A firewall is designed to be the main gateway to an organization, with rules to protect internal resources. An attacker may get access to the firewall technology, so we don’t recommend treating it as an “out-of-the-box” solution. An organization should configure a firewall for the specific needs of their business, and keep it up to date through patching and maintenance.

Our pentesters look for configuration errors that could leave a path into the corporate LAN. Pentesters attempt to perform firewall attacks, such as:

• Buffer overflows
• IP spoofing
• Corrupted IP packets
• Attacks against open services

Web and FTP Servers

Web servers are vulnerable to defacement attacks, or could be used as a launching pad for further attacks against hosts based locally to the web server.
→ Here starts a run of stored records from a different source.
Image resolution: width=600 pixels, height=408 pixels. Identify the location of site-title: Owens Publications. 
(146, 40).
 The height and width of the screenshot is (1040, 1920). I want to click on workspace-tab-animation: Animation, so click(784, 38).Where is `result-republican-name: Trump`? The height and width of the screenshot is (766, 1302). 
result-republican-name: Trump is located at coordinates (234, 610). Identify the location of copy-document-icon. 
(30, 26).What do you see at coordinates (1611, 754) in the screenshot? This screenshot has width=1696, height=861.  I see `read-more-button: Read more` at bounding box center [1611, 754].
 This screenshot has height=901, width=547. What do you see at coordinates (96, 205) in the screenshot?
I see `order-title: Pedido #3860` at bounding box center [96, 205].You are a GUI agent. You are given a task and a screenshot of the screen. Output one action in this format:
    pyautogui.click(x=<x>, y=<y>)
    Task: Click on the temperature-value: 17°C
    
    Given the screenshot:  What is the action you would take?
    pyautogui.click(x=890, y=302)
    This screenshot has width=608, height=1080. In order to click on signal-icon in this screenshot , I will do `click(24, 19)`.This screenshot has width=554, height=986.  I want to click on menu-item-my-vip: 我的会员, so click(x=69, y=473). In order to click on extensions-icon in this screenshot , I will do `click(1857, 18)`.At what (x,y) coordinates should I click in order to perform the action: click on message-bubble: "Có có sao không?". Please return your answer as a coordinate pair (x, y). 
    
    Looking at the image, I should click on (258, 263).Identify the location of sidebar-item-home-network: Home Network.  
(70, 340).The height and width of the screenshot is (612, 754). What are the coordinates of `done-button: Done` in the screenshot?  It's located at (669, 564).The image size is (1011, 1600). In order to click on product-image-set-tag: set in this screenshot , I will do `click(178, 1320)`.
Cobalt pentesters scan all web and FTP servers in the internal network for potential exploits and vulnerabilities, such as:

• Poor patching policy
• Default installation
• Insecure credentials

Email Servers

Cobalt pentesters check SMTP, POP3, and IMAP on the mail gateway for open relay vulnerabilities. Your mail servers should:

• Accept mail only for the organization’s domains
• Not relay mail for other domains

Attackers could exploit an open relay to flood the mail server with spam, which could lead to the domain being blacklisted.

Pentesters examine the mail server using a variety of methods, such as sending emails to non-existent domains.

Printers

Printers inside corporate networks can be shared with the entire organization, and in some cases may be a member of an Azure AD network. These devices may use insecure default credentials or be vulnerable to web application attacks.

Our pentesters test printers against all common attacks and make sure that they use secure credentials.

Additional Testing

Cobalt pentesters use various custom and publicly available tools throughout a pentest, such as:

• Port scanners
• Automated vulnerability scanners
• HTTP proxies
• Exploits
• Custom scripts
• Security applications

Reporting, Triaging, and Retesting

Cobalt pentesters report and triage all vulnerabilities during the assessment. You can review details of all findings, in real time, through the Cobalt platform. In these findings, as well as in any report, our pentesters include detailed information on how you can:

• Remediate each finding
• Improve your overall security posture

You can remediate findings during and after the pentest. Then you can submit findings for retest. Our pentesters test the updated components and retest issues to ensure that there are no security-related residual risks.